SOCCER: ENGLISH PREMIER LEAGUE: Liverpool 2 Sunderland 2:LIVERPOOL'S HOPES of hosting Europa League football next season remain slim but, as long as Luis Suarez continues playing as cleverly as this, Tottenham Hotspur will not be able to sit comfortably in fifth place.
Involved in most of Liverpool’s threatening moves, Suarez scored an audacious second-half goal to ensure the unlamented Fernando Torres is a fast-fading memory on Merseyside. The same could be said of Sunderland’s European ambitions.
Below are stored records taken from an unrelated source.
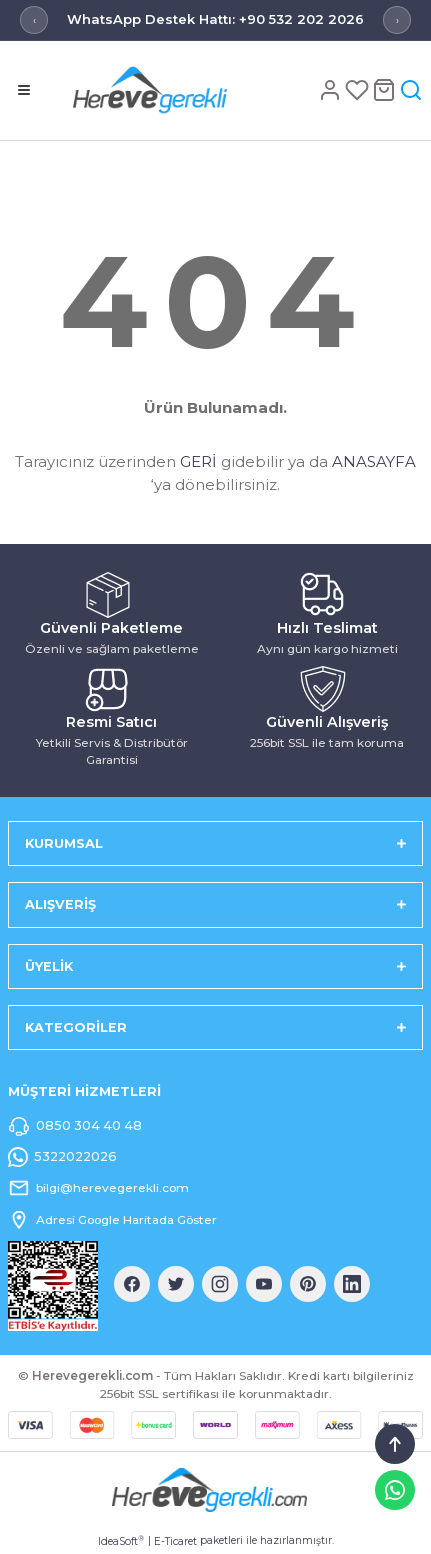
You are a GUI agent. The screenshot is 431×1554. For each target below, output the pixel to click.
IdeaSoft (121, 1541)
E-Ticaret (175, 1541)
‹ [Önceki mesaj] (34, 20)
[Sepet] (385, 89)
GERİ (198, 461)
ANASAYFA (374, 461)
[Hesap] (331, 89)
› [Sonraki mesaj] (397, 20)
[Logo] (182, 90)
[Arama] (411, 89)
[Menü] (24, 90)
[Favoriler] (358, 89)
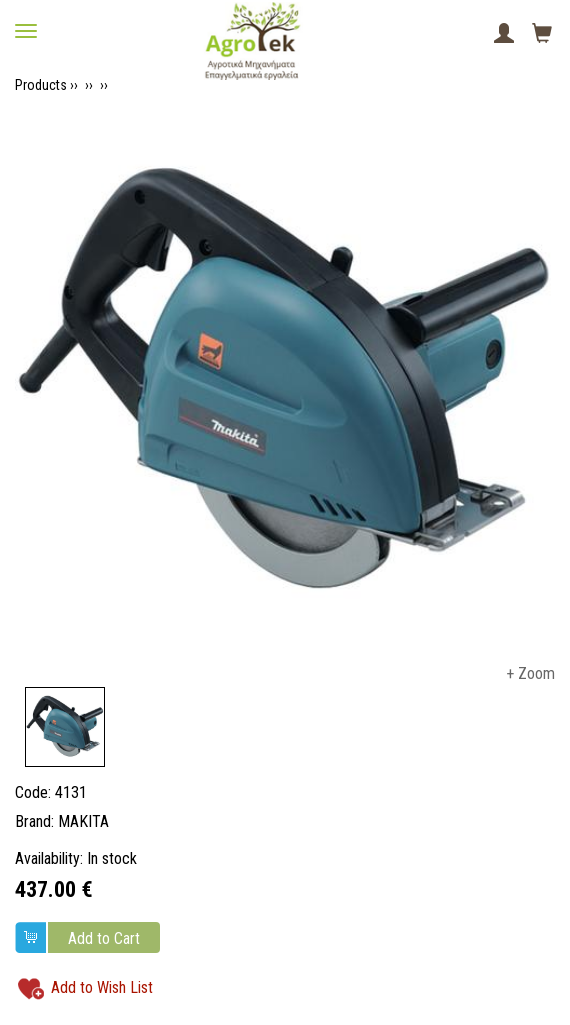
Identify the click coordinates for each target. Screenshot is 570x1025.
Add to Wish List (102, 987)
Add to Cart (104, 938)
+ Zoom (530, 673)
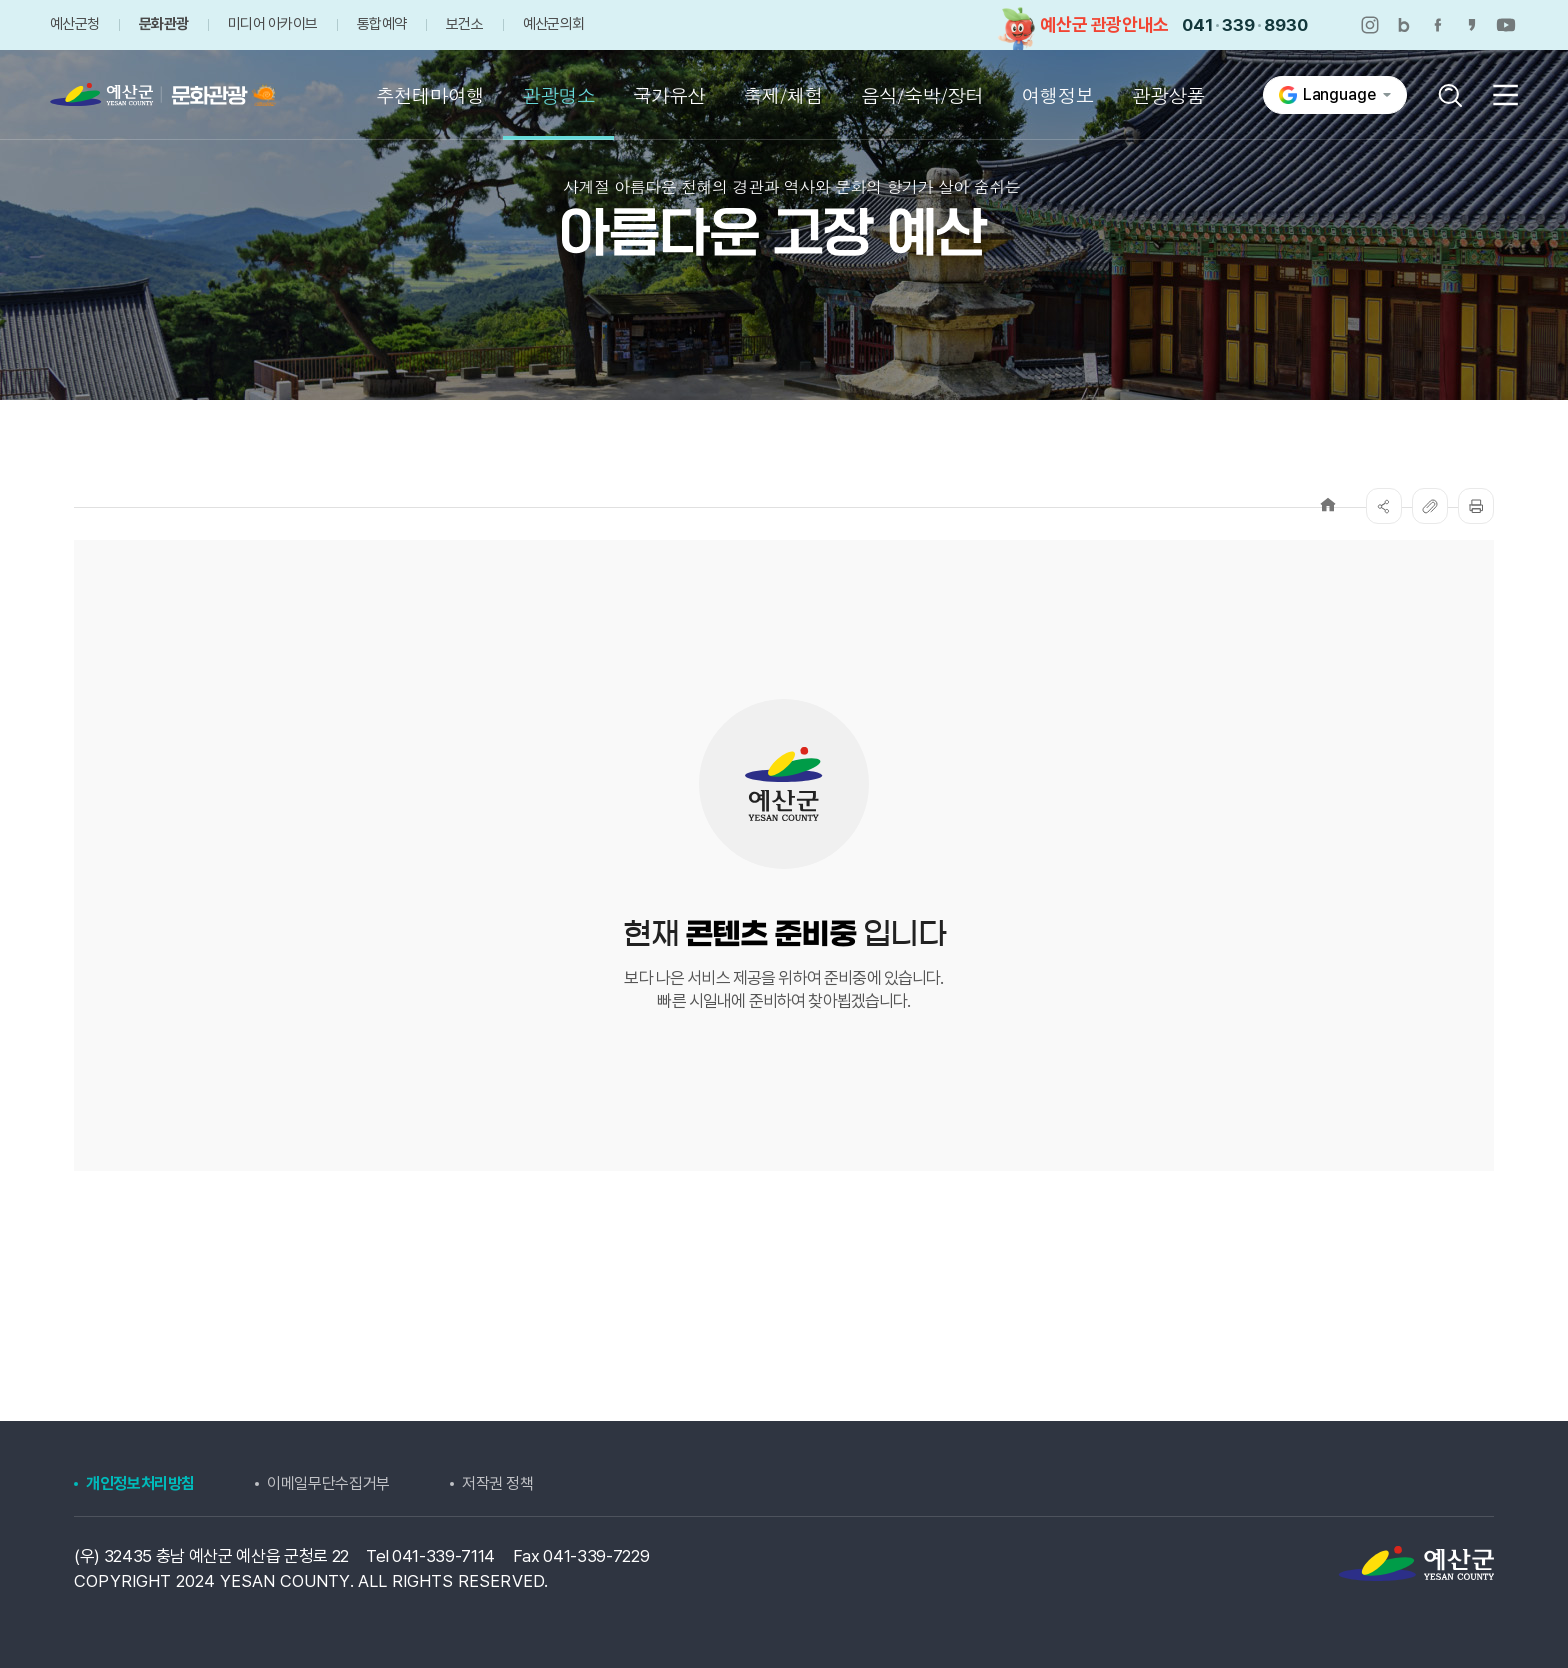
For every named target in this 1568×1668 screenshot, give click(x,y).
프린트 (1476, 506)
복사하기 (1430, 506)
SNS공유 (1384, 506)
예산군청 (74, 24)
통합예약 (381, 24)
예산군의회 (553, 24)
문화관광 (163, 24)
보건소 (464, 24)
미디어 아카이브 (272, 24)
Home (1328, 504)
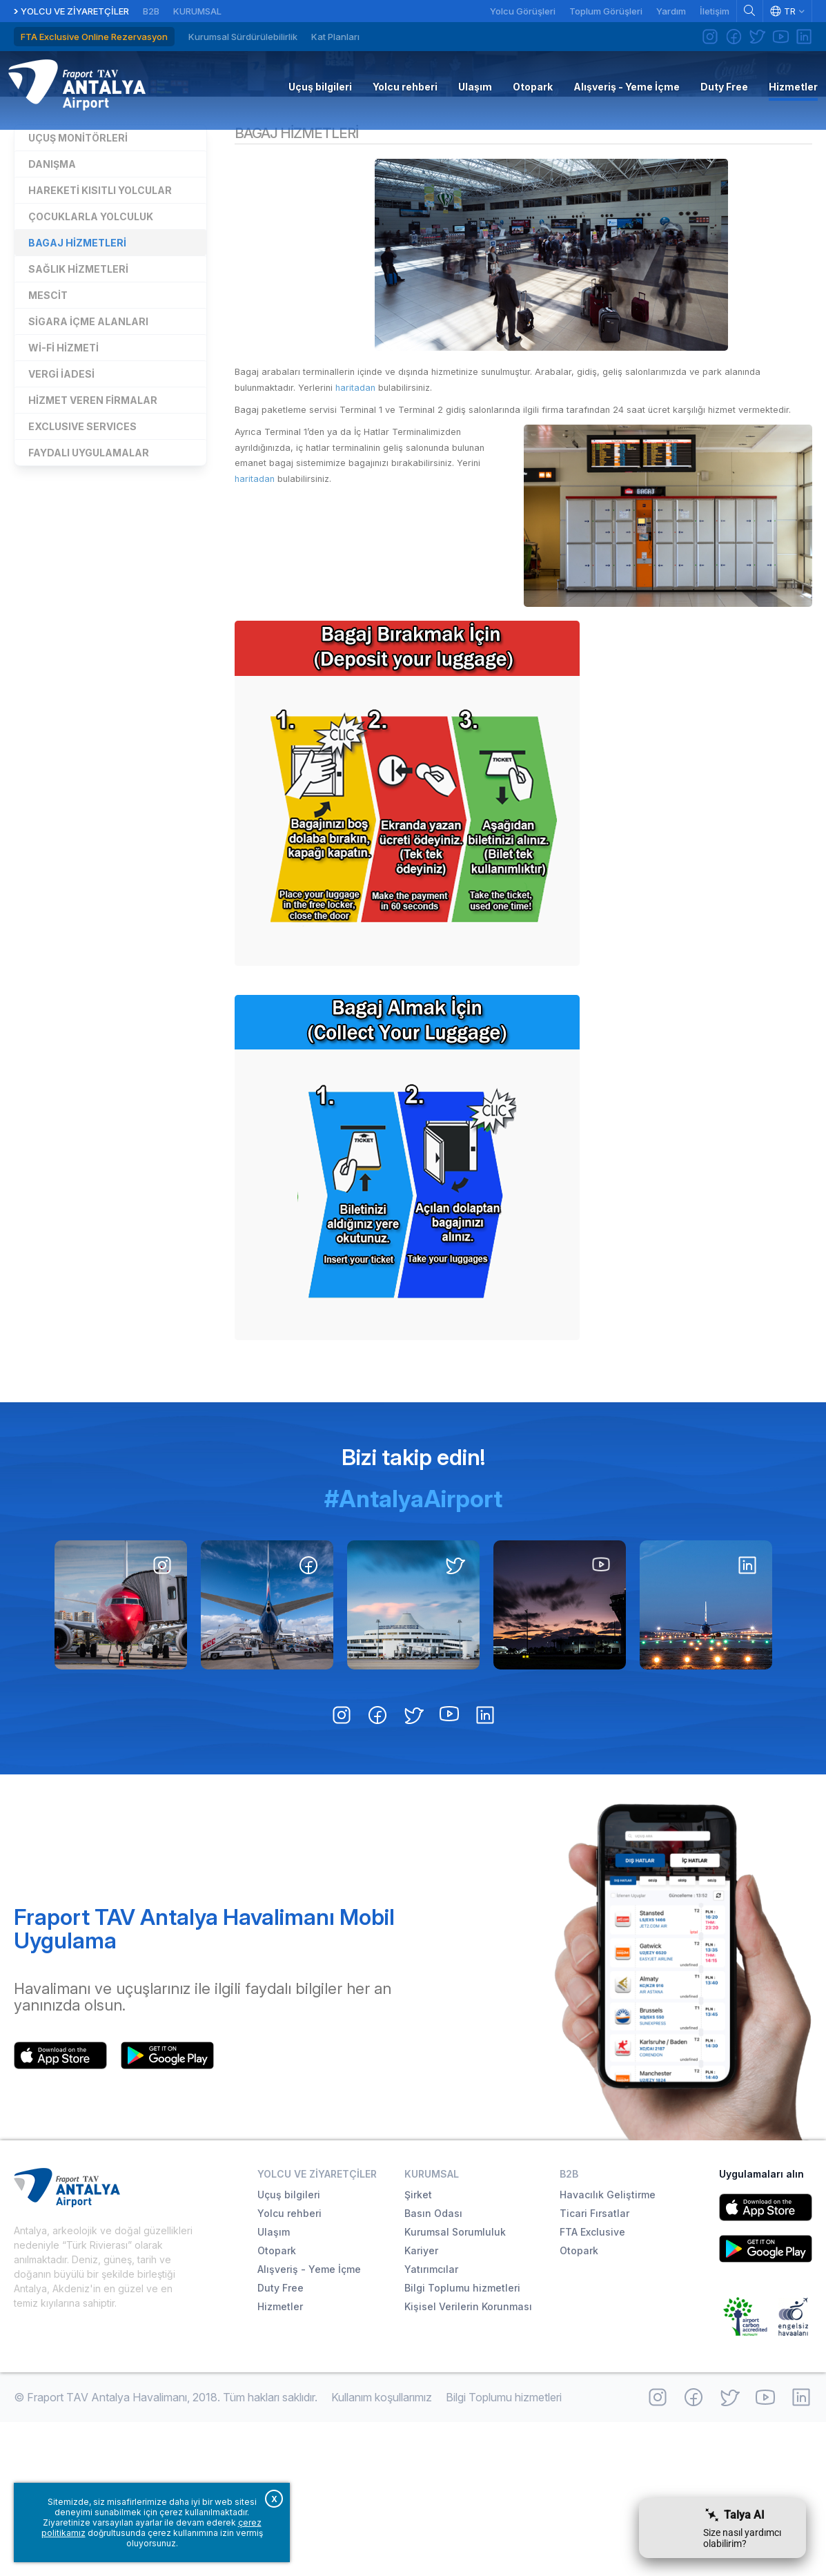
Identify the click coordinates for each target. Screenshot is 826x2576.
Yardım (671, 11)
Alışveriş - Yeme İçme (309, 2423)
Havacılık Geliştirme (608, 2348)
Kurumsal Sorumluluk (455, 2386)
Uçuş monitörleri (78, 272)
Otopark (276, 2404)
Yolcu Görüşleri (522, 11)
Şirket (418, 2348)
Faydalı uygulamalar (88, 586)
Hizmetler (413, 146)
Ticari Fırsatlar (594, 2367)
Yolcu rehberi (289, 2367)
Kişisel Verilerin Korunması (468, 2460)
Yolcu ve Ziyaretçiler (75, 11)
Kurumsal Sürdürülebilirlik (242, 36)
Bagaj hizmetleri (77, 376)
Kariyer (421, 2404)
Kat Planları (335, 36)
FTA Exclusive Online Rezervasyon (94, 36)
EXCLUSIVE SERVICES (82, 560)
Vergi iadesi (61, 508)
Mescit (48, 429)
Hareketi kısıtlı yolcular (100, 324)
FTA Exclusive (592, 2386)
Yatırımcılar (431, 2423)
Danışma (52, 298)
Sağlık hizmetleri (78, 403)
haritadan (417, 526)
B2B (151, 11)
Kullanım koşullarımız (381, 2551)
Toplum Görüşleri (605, 11)
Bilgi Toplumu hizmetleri (462, 2442)
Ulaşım (273, 2386)
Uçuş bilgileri (288, 2348)
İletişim (714, 11)
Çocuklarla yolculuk (90, 350)
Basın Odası (433, 2367)
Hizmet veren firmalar (92, 534)
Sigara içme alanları (88, 455)
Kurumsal (197, 11)
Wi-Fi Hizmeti (63, 481)
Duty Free (280, 2442)
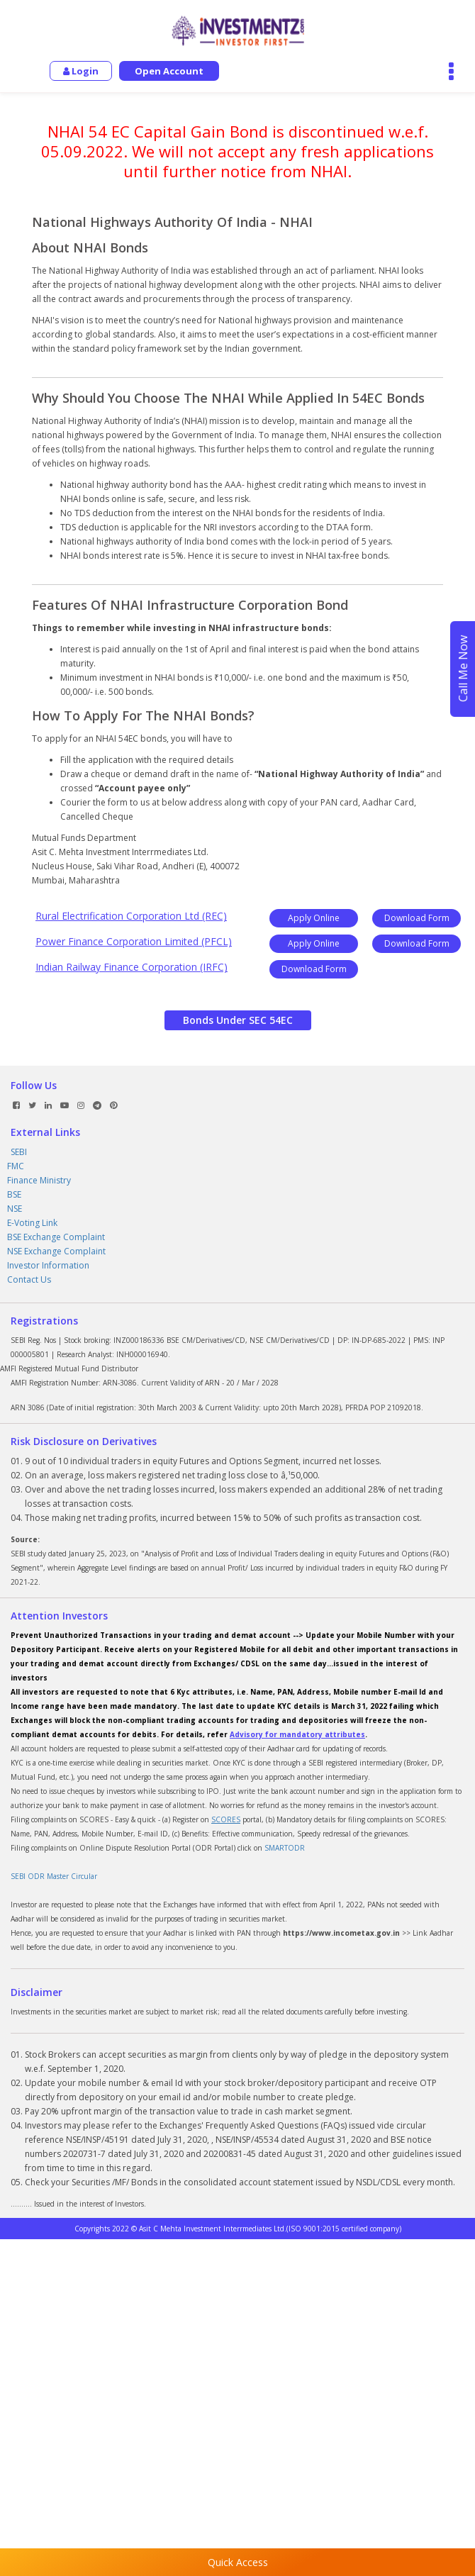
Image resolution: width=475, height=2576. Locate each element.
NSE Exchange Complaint (56, 1251)
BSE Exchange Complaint (56, 1237)
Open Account (169, 71)
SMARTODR (284, 1848)
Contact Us (29, 1279)
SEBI (19, 1152)
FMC (15, 1166)
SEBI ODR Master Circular (54, 1876)
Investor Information (48, 1265)
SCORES (225, 1819)
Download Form (416, 918)
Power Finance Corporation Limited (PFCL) (133, 941)
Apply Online (314, 918)
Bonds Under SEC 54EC (238, 1020)
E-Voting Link (32, 1223)
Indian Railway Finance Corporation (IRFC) (131, 967)
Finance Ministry (39, 1180)
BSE (14, 1194)
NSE (14, 1209)
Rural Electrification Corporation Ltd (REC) (131, 915)
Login (81, 71)
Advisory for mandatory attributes (297, 1734)
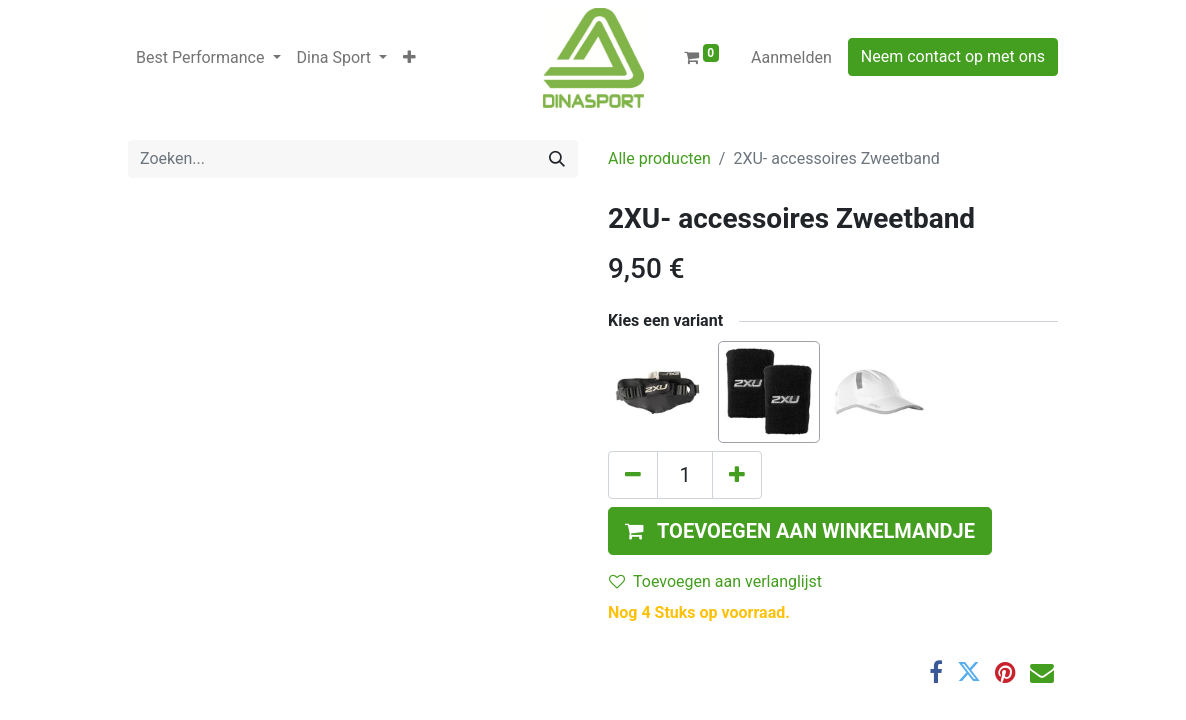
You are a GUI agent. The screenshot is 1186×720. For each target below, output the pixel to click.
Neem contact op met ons (953, 56)
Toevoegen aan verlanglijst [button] (715, 581)
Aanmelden (791, 57)
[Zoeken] (557, 159)
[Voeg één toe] (737, 475)
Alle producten (659, 158)
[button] (409, 58)
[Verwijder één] (633, 475)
Their last win came at Blackpool on January 22nd – six games, one point – and here Steve Bruce’s side failed to force Pepe Reina into a single save until the Spaniard stopped Lee Cattermole’s 86th-minute shot.
Despite menacing flashes of incisive intelligence from Suarez – and, yes, Uruguay’s “hand of God” World Cup striker did have his hand shaken by Sunderland’s Ghana international Asamoah Gyan before kick-off – allied with considerable industry on Dirk Kuyt’s part, Liverpool were initially not much better.
Yet if the brand new attacking partnership between Suarez – whose touch, balance and elusive movement are a joy – and the largely disappointing, quite possibly half-fit, Andy Carroll remains very much a work in progress, Kenny Dalglish’s side were ahead by the break. It was a controversial opener, John Mensah’s foul on Jay Spearing earning Liverpool a disputed penalty.
Although the referee appeared to believe Spearing had been felled outside the box he was, incorrectly, overruled by a linesman. No matter, Kuyt stepped up to send Simon Mignolet the wrong way.
“We’ve got a fortuitous decision,” said Dalglish. “But we deserved to win.”
Bruce proved creditably sanguine. “I’ve got no complaints about the result and I’m not saying it was a defining moment but for someone 40 yards away to overturn the decision of someone standing 10 yards away . . . surely it is time for technology to be used in these situations,” he said. “The linesman’s made a big error.”
Bruce, whose side failed to translate early possession into goal threat, gave his defence extra protection by stationing Sulley Muntari in front of that backline but the midfielder struggled before being withdrawn injured and replaced by Cattermole. All too predictably it did not take Cattermole, newly returned from injury, many minutes to collect a booking for a sly, late trip on Suarez.
Early in the second half, though, the Sunderland captain showed off his more productive side, clearing Carroll’s goalbound header off the line.
Liverpool might have extended their lead had Mignolet not done well to tip the Spearing’s curling, left-foot shot over the bar but Sunderland’s Belgian goalkeeper was soon confounded by Suarez’s moment of magic. Scored from about as an acute an angle as you can have – about a yard on to the pitch from the byline – it was a goal Dalglish would have been proud to have registered.
Things got worse for Sunderland with Mensah, who was already booked, was shown a straight red card for a “professional” foul – rugby tackle – on Suarez, who was withdrawn in the 89th minute with a groin injury. “It turned into one of them horrible afternoons,” said Bruce. “I thought we’d be singing and dancing again but it wasn’t our day.”